TASK GOAL ▸
Each line of the listing below should be restated word for word.
-- STUDY MATERIAL follows --
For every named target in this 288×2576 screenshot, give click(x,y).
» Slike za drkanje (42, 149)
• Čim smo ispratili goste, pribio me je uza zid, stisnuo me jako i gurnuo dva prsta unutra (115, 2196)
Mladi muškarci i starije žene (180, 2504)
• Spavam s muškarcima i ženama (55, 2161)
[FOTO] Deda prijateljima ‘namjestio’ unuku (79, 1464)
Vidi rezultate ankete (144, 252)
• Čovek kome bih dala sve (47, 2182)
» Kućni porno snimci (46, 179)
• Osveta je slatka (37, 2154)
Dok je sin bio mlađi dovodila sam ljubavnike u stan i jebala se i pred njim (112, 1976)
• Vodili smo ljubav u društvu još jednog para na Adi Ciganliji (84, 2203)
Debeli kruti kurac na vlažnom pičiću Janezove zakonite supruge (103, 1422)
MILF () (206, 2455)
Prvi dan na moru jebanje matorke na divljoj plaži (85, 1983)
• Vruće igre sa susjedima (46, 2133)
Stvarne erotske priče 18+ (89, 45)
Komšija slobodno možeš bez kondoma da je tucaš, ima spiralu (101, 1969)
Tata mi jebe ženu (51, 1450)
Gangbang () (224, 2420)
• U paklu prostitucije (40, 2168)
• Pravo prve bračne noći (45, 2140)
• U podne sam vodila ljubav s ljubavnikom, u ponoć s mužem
-- STUDY MATERIAL concluded --
ANSWER SECTION ▸
For every named target in this 288×2576 screenshot, give click(x,y).
» Slike za drkanje (42, 149)
• Čim smo ispratili goste, pribio me je uza zid, stisnuo me jako i gurnuo dva prsta unutra (115, 2196)
Mladi muškarci i starije žene (180, 2504)
• Spavam s muškarcima i ženama (55, 2161)
[FOTO] Deda prijateljima ‘namjestio’ unuku (79, 1464)
Vidi rezultate ankete (144, 252)
• Čovek kome bih dala sve (47, 2182)
» Kućni porno snimci (46, 179)
• Osveta je slatka (37, 2154)
Dok je sin bio mlađi dovodila sam ljubavnike u stan i jebala se i pred njim (112, 1976)
• Vodili smo ljubav u društvu još jednog para na Adi Ciganliji (84, 2203)
Debeli kruti kurac na vlažnom pičiću Janezove zakonite supruge (103, 1422)
MILF () (206, 2455)
Prvi dan na moru jebanje matorke na divljoj plaži (85, 1983)
• Vruće igre sa susjedima (46, 2133)
Stvarne erotske priče 18+ (89, 45)
Komšija slobodno možeš bez kondoma da je tucaš, ima spiralu (101, 1969)
Tata mi jebe ženu (51, 1450)
Gangbang () (224, 2420)
• U paklu prostitucije (40, 2168)
• Pravo prve bračne noći (45, 2140)
• U podne sam vodila ljubav s ljubavnikom, u ponoć s mužem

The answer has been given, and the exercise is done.